Added to all this is the dark side of our agrarian situation – a mounting national disaster – of agriculture debts and farmers' suicides. Jajjal has witnessed about 20 farmer's suicides in last ten years and there are several others who have moved out of agriculture after selling their land. Now they work as land less labourers. Jajjal is not a village that may collapse all of a sudden one day to a catastrophe; it’s a village whimpering itself to death.

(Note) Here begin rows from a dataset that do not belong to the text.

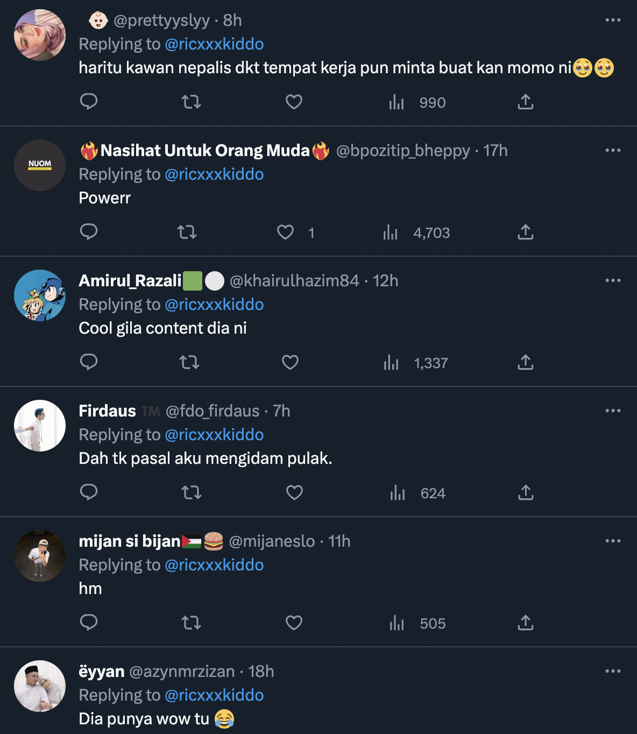Open the @mijaneslo handle
This screenshot has width=637, height=734.
point(272,541)
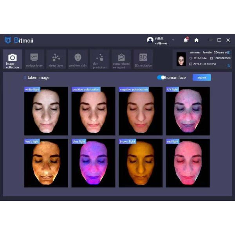
Task: Open the image collection camera tab
Action: [13, 60]
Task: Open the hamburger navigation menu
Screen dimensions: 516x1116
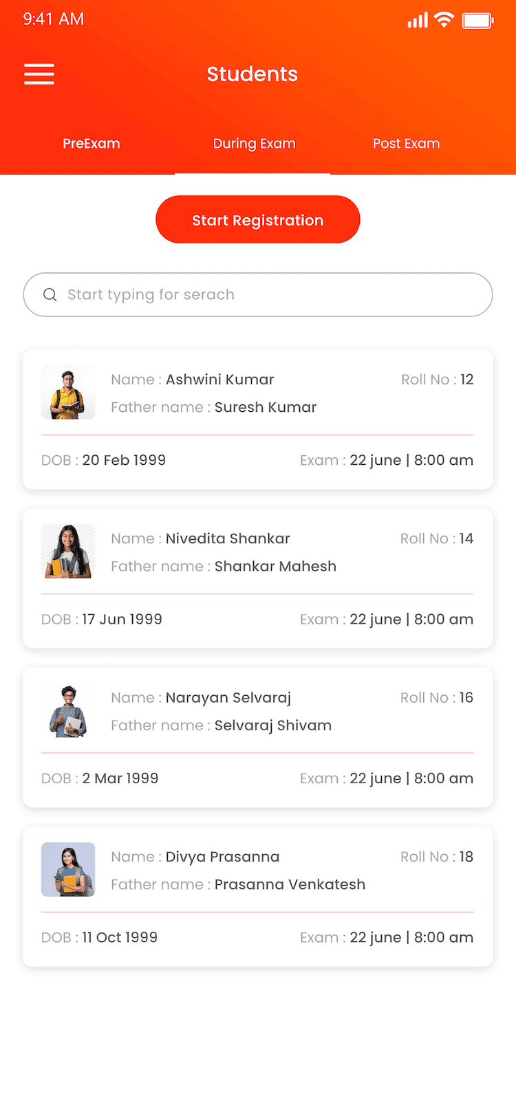Action: [39, 74]
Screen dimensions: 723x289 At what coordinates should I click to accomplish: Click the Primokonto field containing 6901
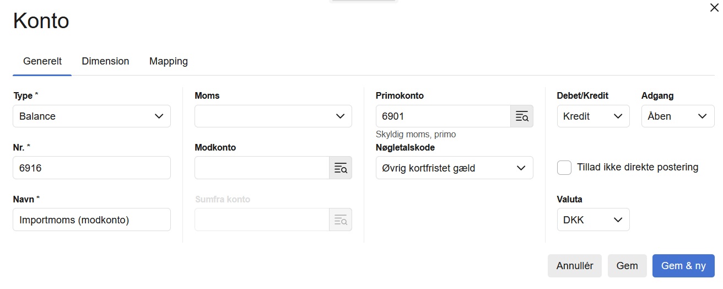point(443,116)
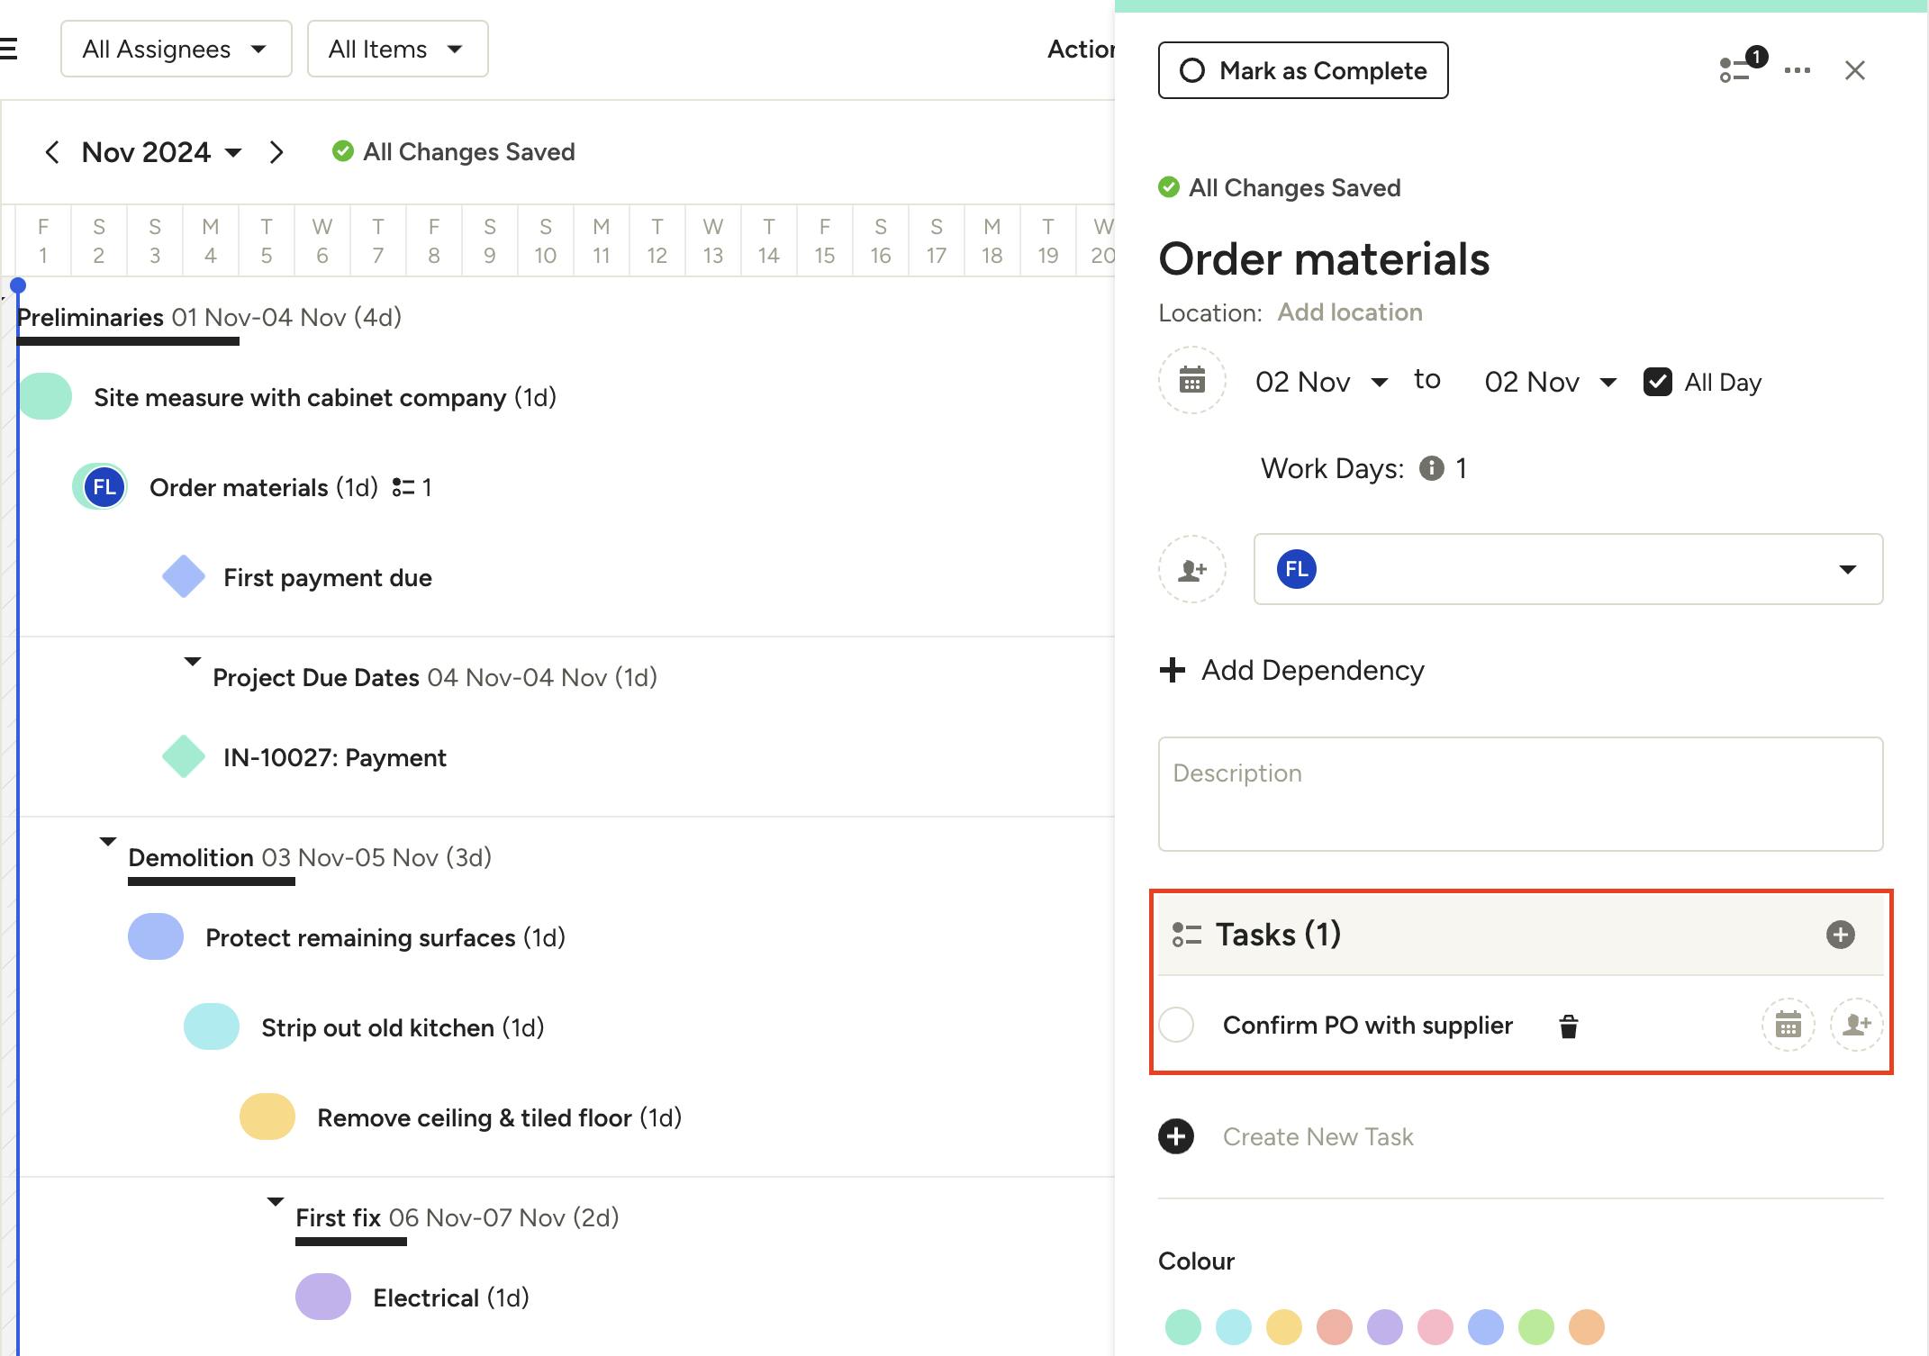Click into the Description text field
This screenshot has height=1356, width=1929.
click(1519, 794)
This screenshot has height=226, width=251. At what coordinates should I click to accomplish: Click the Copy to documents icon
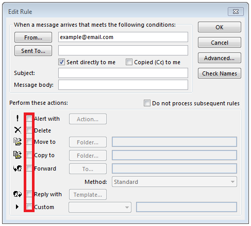pos(18,155)
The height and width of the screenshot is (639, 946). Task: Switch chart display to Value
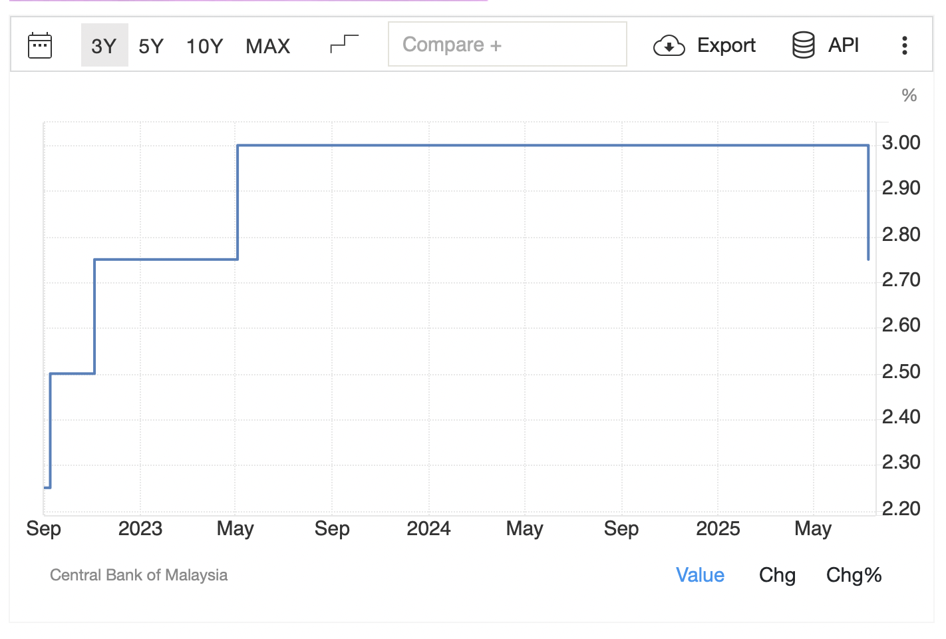point(700,575)
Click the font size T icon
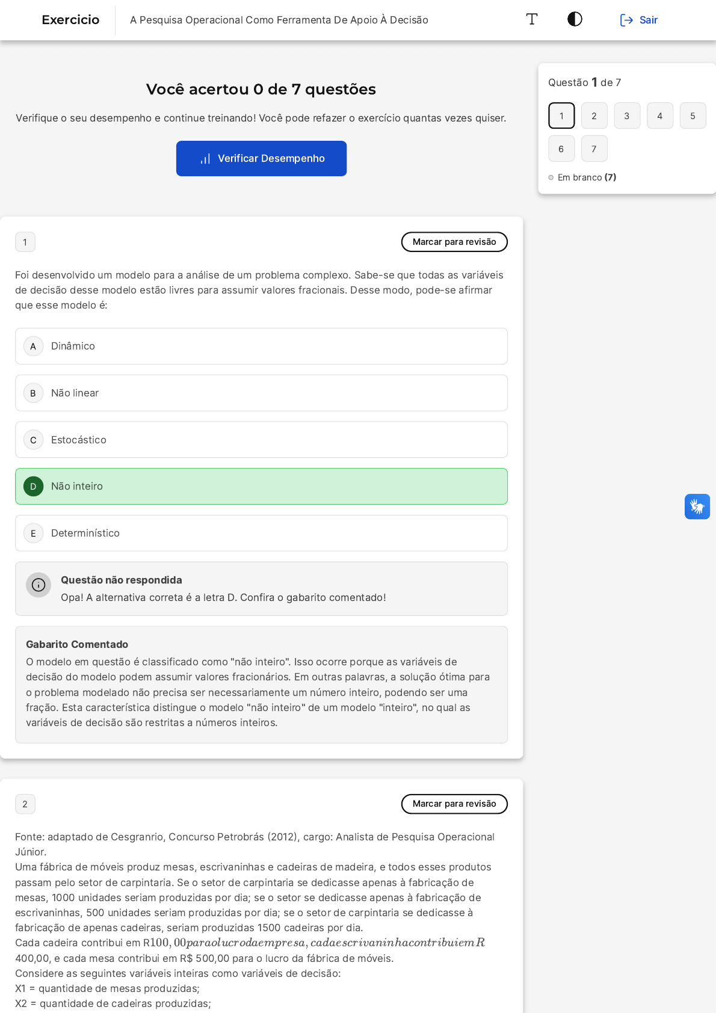Image resolution: width=716 pixels, height=1013 pixels. (x=532, y=19)
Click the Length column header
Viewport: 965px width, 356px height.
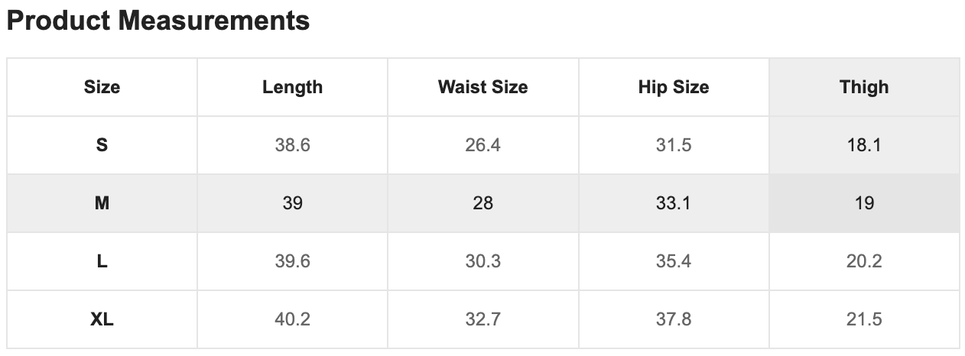point(292,87)
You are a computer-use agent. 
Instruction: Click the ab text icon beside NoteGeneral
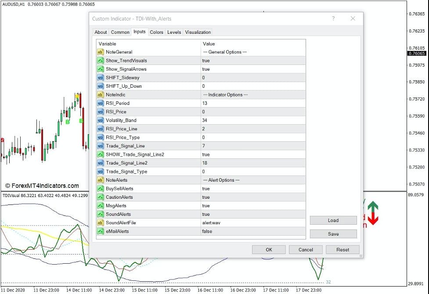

But Jajjal needs a new start for life. This article is written to bring to the attention of the new government in Punjab, their most important and immediate task. This village and hundreds of other villages like Jajjal needs a mothers care to nurture it back to life and sustainability. A strategy and action plan for sustainable agriculture, free of chemical inputs and ensuring better and safer production is needed. Villages free of toxicity and cancer, debt and suicide must be the goal for the next five years. We should vow that our villages will no more give birth to Manishs’ and Kartar Kaurs’ would not have to spend their hard earned lives in such misery - Neither in Jajjal nor in Malwa nor in the whole of Punjab. But one question remains - Would the government have the will to do this? Would they have the time?